Anxiety can make you feel like you’re all alone in a room full of people, while simultaneously drowning you in wave after wave of everyone else’s needs and wants. I’m not sure when I first experienced anxiety, but I’m pretty sure I was in elementary school. Possibly as early as first grade. It likely reared up the same time as the pecking order at recess.
I do know, it hasn’t gotten better with time or maturity. Instead, it ebbs and flows, but never really goes away. The older I get, the more I notice it in my everyday life. It is no longer confined to the moments of show-and-tell, reading aloud, class projects, or being called on to answer a question. Now it is present anytime I have to be around people other than my immediate family. It happens when I know I have to run errands, change my routine, or participate in a social engagement for my children. It even happens in online discussion groups in college. The day I found out my school was moving from chat boxes to video conferencing for our class meetings, I had an epic anxiety attack. I don’t do videos, or anything that requires me to record my voice. At least not voluntarily, or without a whole lot of stress and, you guessed it, anxiety.

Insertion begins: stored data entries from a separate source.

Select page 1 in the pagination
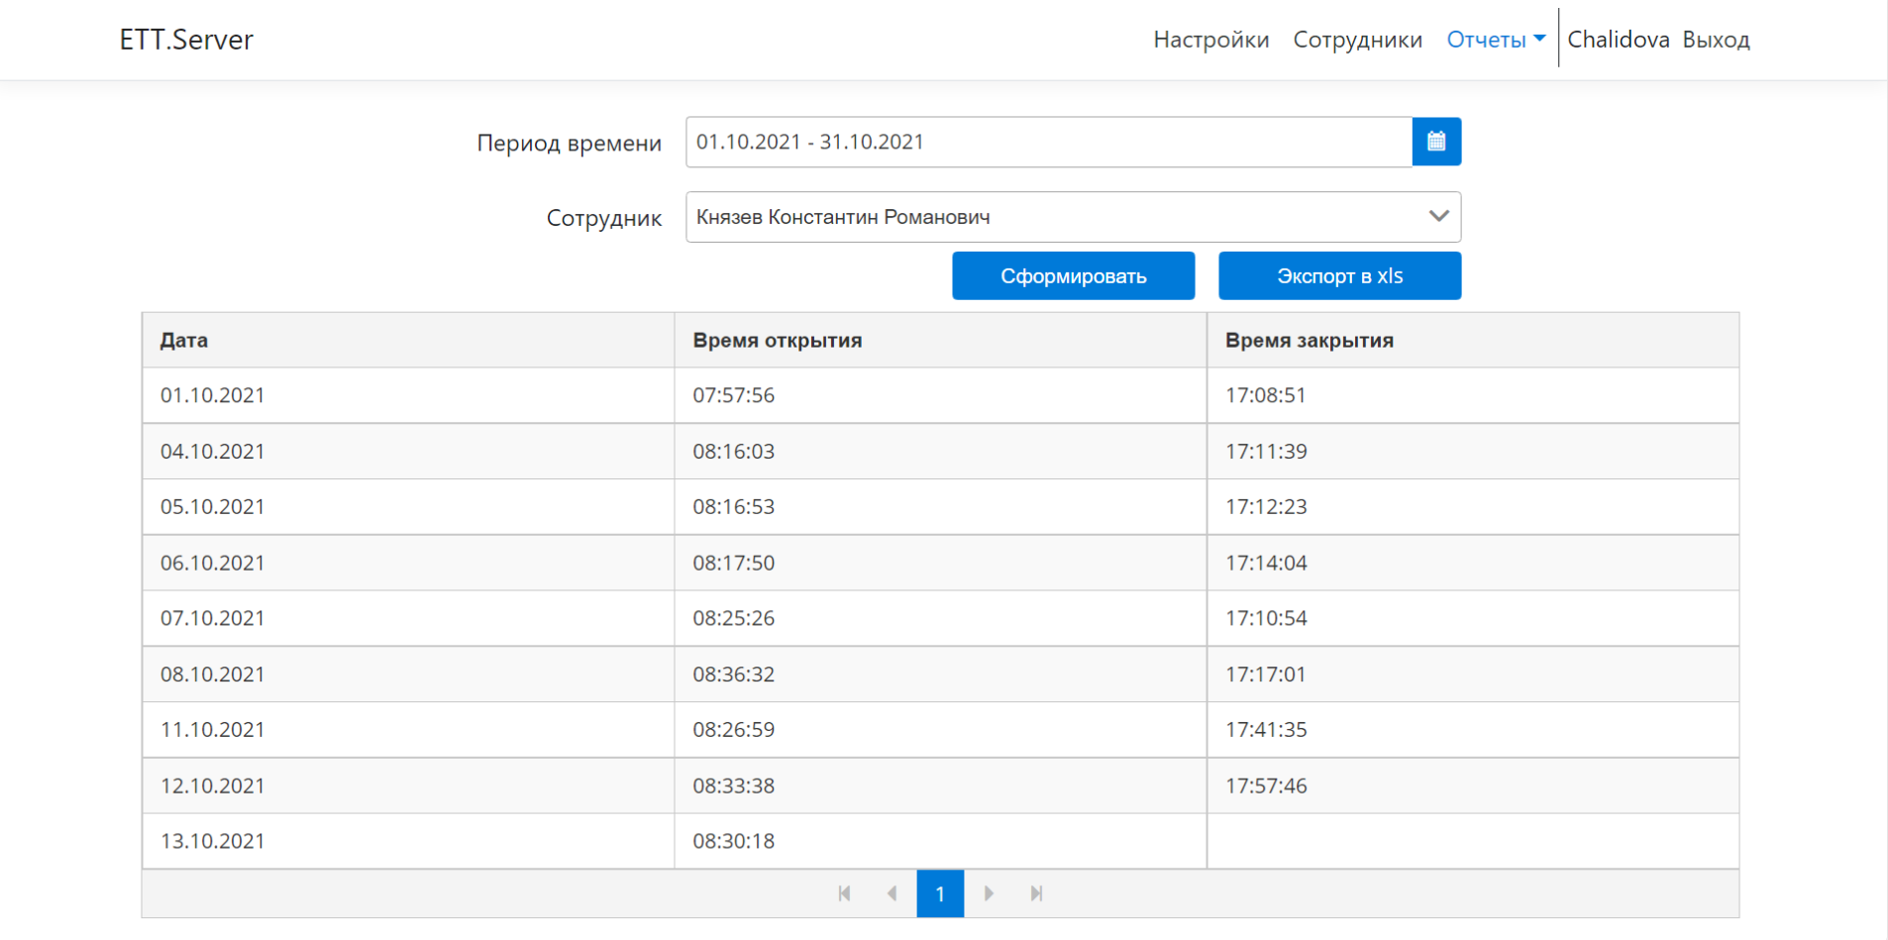click(940, 893)
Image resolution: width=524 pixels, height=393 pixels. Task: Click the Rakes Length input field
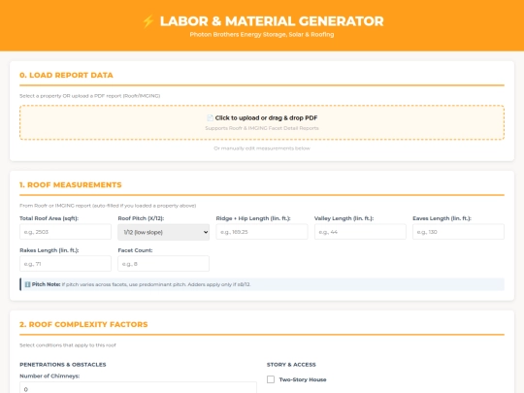[65, 264]
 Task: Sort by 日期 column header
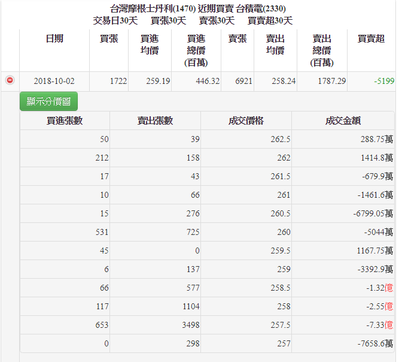click(54, 39)
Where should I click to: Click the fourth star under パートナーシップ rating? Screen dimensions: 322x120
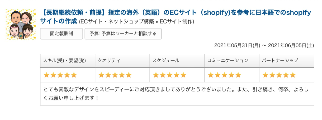click(x=286, y=75)
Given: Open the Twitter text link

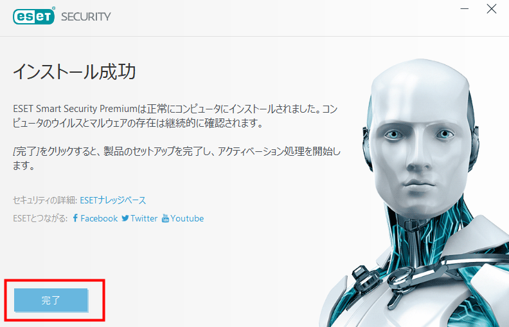Looking at the screenshot, I should (x=144, y=218).
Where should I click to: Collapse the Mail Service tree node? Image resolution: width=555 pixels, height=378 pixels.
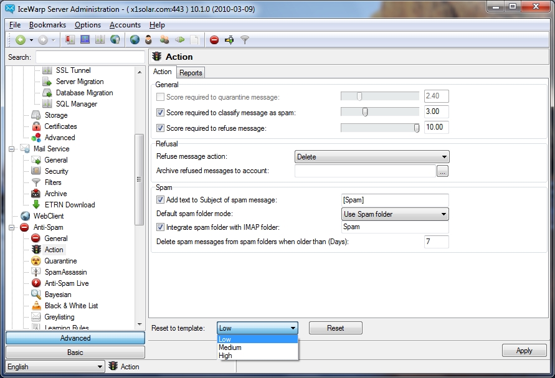click(11, 149)
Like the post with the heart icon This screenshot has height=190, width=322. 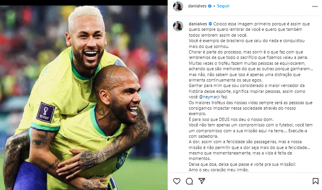(177, 181)
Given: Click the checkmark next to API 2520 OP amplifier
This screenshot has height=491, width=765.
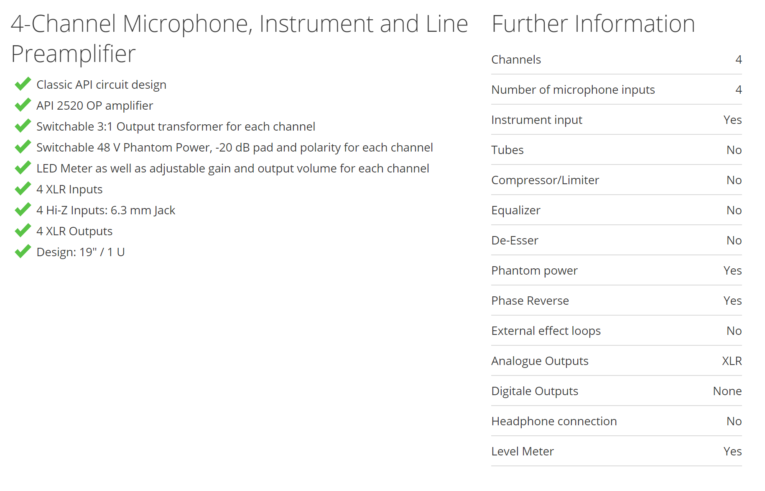Looking at the screenshot, I should point(23,105).
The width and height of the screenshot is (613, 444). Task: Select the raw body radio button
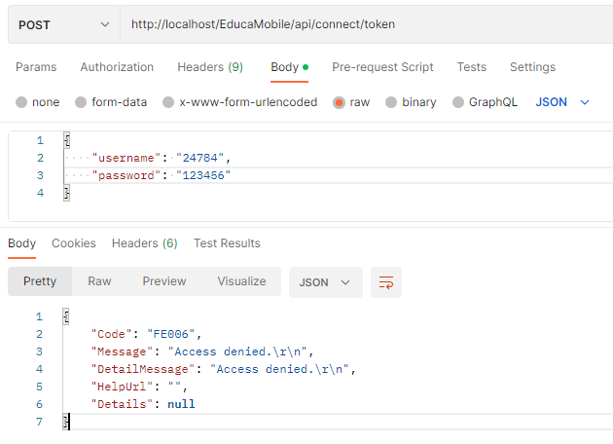[340, 102]
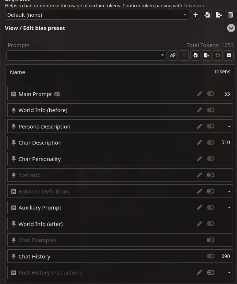The width and height of the screenshot is (237, 284).
Task: Reset prompts with the yellow undo icon
Action: pyautogui.click(x=218, y=55)
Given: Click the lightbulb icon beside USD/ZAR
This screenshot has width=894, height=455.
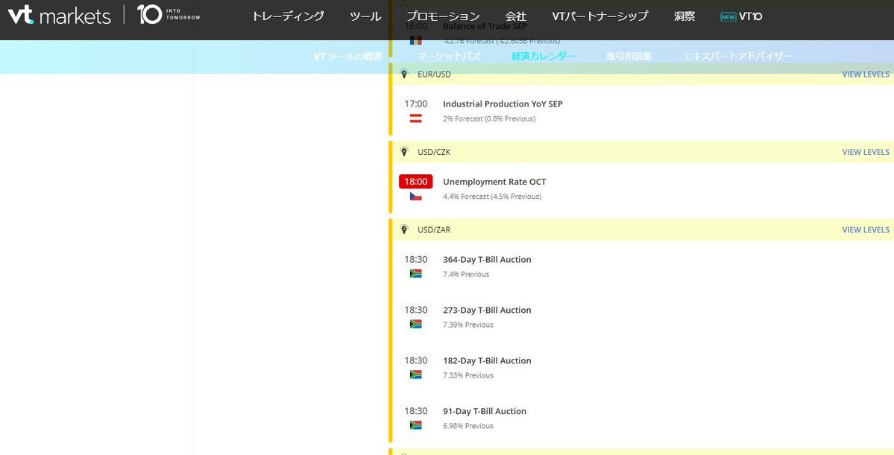Looking at the screenshot, I should point(404,230).
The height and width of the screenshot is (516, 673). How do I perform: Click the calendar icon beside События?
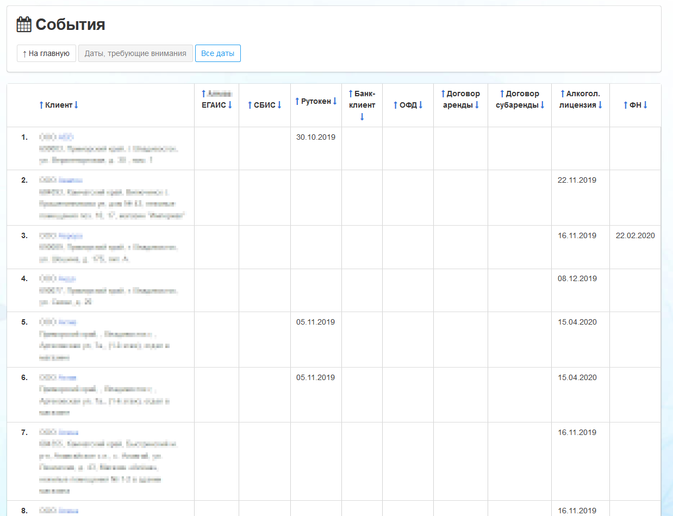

Though I pray about it continually, the panic and anxiety rarely disappears completely. Since the birth of my youngest, what once started out as a moderate inconvience has become something almost debilitating in its occurance. Sundays have become a struggle, because I’m torn between the need to fellowship and worship the LORD, and the desire to hide away because of the panic squeezing my heart.
Add this anxiety to the SAD that plagues me, and there are many days when the only place I want to be is curled up under a warm blanket. This might seem like a good way to spend a day, and it is when it is a choice. When it isn’t a choice the joy that would normally come with it is missing.
I have faith the LORD will help me through this season of life. He will give me the strength when I am weakest. I just need to remember to give it to Him. I am only human.